Dissertation/Thesis Abstract

Negotiating the transition: How secondary English Language Arts interns transfer theory to classroom practice
by Isaacs, Phyllis Larue, Ph.D., The University of Oklahoma, 2009, 120; 3354868
Abstract (Summary)

This qualitative research examined and described the process of transitioning from theory to practice as experienced by 7 English Language Arts (ELA) teacher candidates during their student teaching internship semesters. The conceptual framework employed in this study was phenomenology. Two sub-questions were also considered: (1) What is the perception of these interns at a major university in the southwestern United States regarding their preparation for teaching, particularly in the area of writing instruction?, and (2) How do these intern expectations compare to their actual classroom teaching experiences? Over a three semester period the researcher gathered data from the student teacher interns in the form of 14 interviews and reflective journals.

### INSTRUCTIONS TO FOLLOW
Retype the part of the dissertation abstract between "This qualitative research" and "and reflective journals.", inclusive. You won't need the listing for this.

### SOURCE EXCERPT
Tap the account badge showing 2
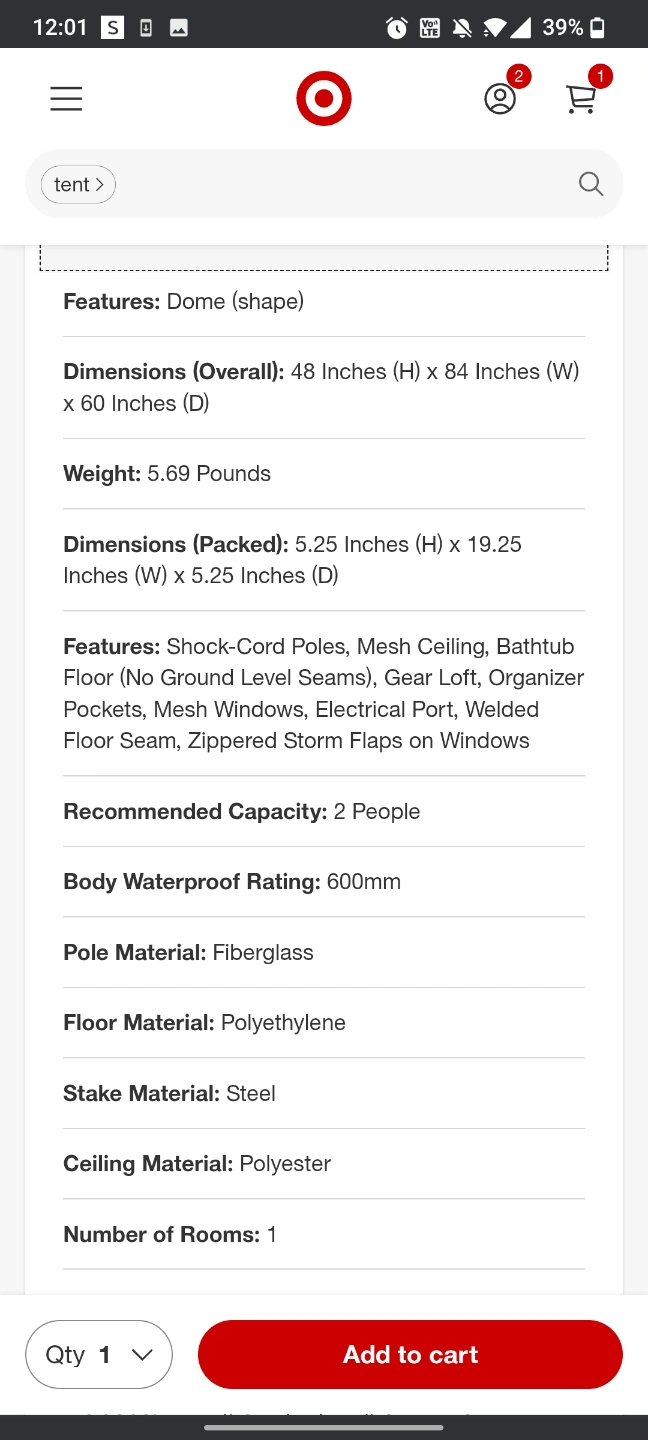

### RESULT OF THIS TASK
This qualitative research examined and described the process of transitioning from theory to practice as experienced by 7 English Language Arts (ELA) teacher candidates during their student teaching internship semesters. The conceptual framework employed in this study was phenomenology. Two sub-questions were also considered: (1) What is the perception of these interns at a major university in the southwestern United States regarding their preparation for teaching, particularly in the area of writing instruction?, and (2) How do these intern expectations compare to their actual classroom teaching experiences? Over a three semester period the researcher gathered data from the student teacher interns in the form of 14 interviews and reflective journals.